>> Start EXTRACT

THE most obvious conclusion to be drawn from a survey of American institutions is, that under them the problem of Home Rule has, on the whole, been satisfactorily solved. Whatever may be the defects of the system, it has at all events succeeded in drawing a line of demarcation between the respective provinces of the nation and the State, and in keeping each authority within its own bounds. Although political parties are based in some measure upon the rivalry of State and nation-one seeking to magnify, and the other to minimise the sphere of the Central Government-there is now a practically universal acceptance of the essential features of the present system. It is this fact which gives significance to the wide-spread American sympathy with the Home Rule movement in this country. It would be an entire mistake to suppose that such sympathy is confined to persons of Irish descent and politicians desirous of conciliating the Irish vote. The average American citizen feels that his country has been built up on a system of Home Rule, and he sympathises with the Irish movement because he be

lieves it to be an approximation to his own institutions. This feeling, coupled with the remarkably keen and intelligent interest of Americans in British affairs, counts for as much in their adherence to Home Rule as mere sympathy, personal or political, with Irish nationalism. At the same time, American sympathy is liable to be misunderstood in this country in another way. It contemplates a strictly limited Home Rule, after the American fashion, and is not based on knowledge or approval of any particular scheme which has been adopted in this country.

>> End EXTRACT
>> Start DATA LISTING

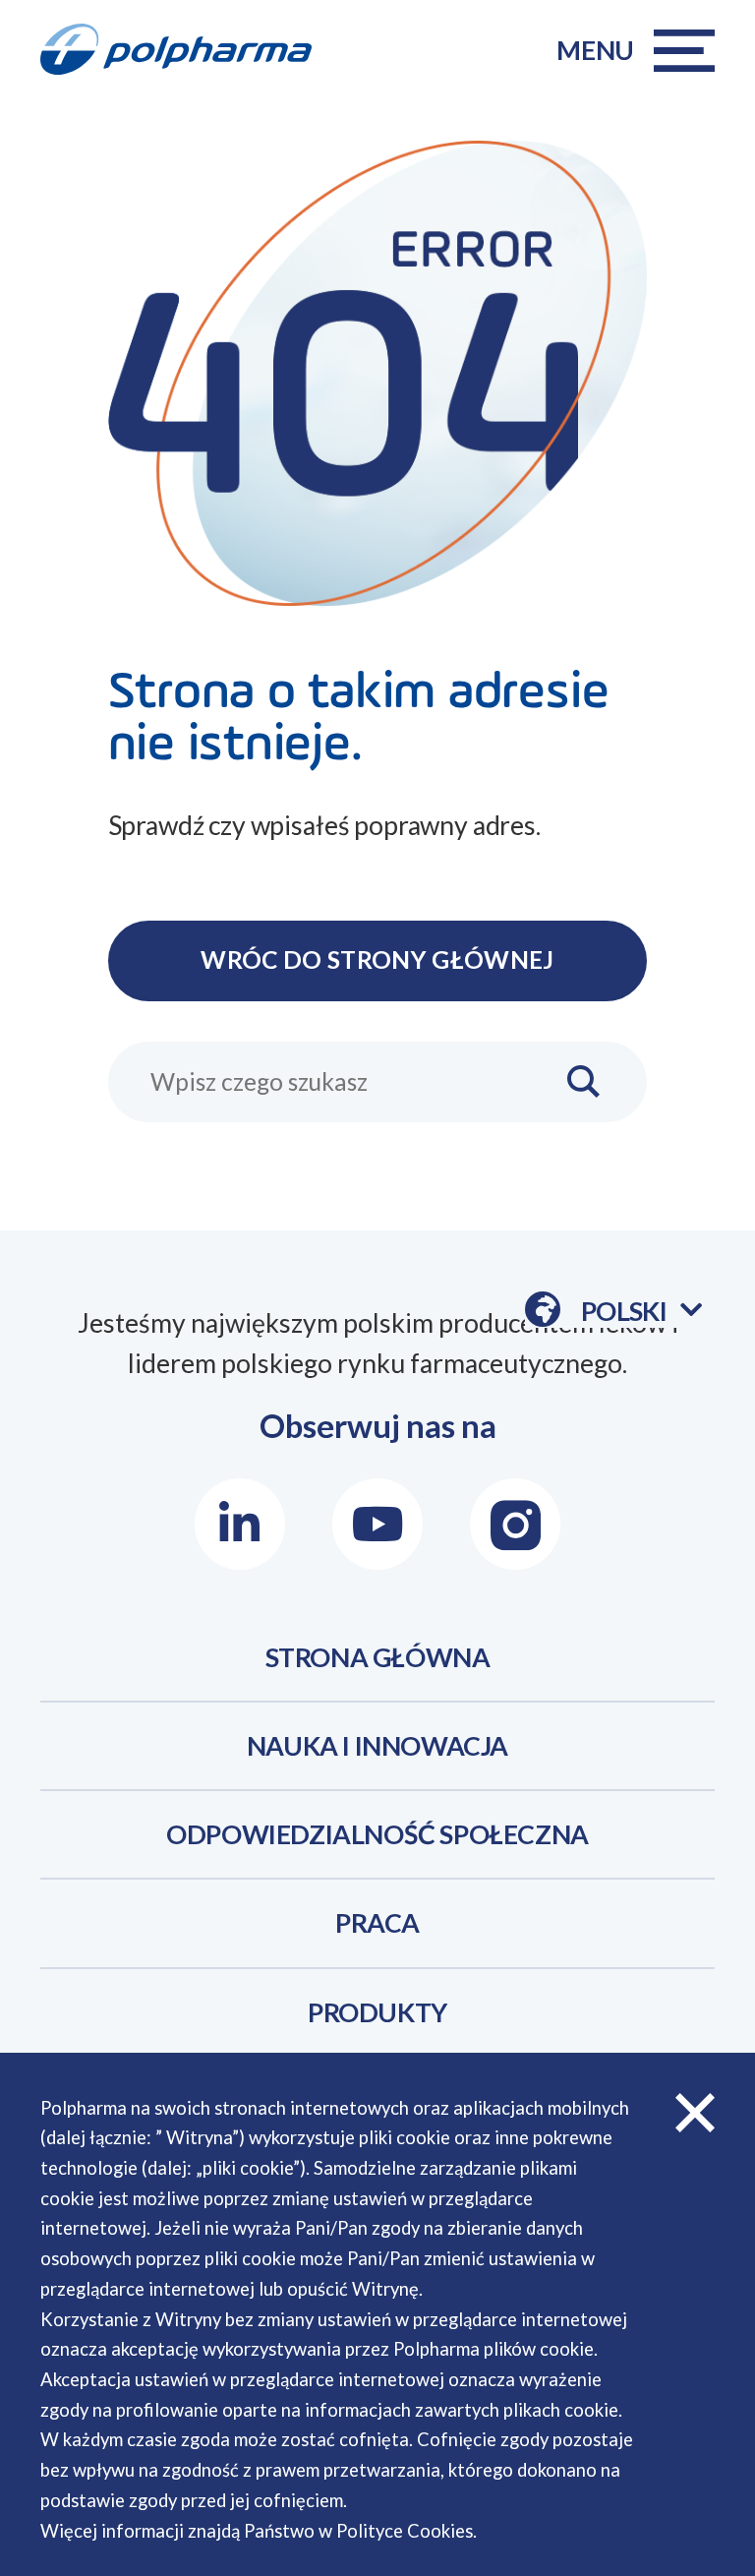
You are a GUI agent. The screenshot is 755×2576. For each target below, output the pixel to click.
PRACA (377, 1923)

>> End DATA LISTING
>> Start DATA LISTING

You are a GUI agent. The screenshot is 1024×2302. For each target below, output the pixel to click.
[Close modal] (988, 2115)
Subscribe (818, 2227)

>> End DATA LISTING

• [THE EXERCISE]: Quote the Home Rule passage word for word, everything from "lieves it to" down to "adopted in this country.".

• [COMPLETED EXERCISE]:
lieves it to be an approximation to his own institutions. This feeling, coupled with the remarkably keen and intelligent interest of Americans in British affairs, counts for as much in their adherence to Home Rule as mere sympathy, personal or political, with Irish nationalism. At the same time, American sympathy is liable to be misunderstood in this country in another way. It contemplates a strictly limited Home Rule, after the American fashion, and is not based on knowledge or approval of any particular scheme which has been adopted in this country.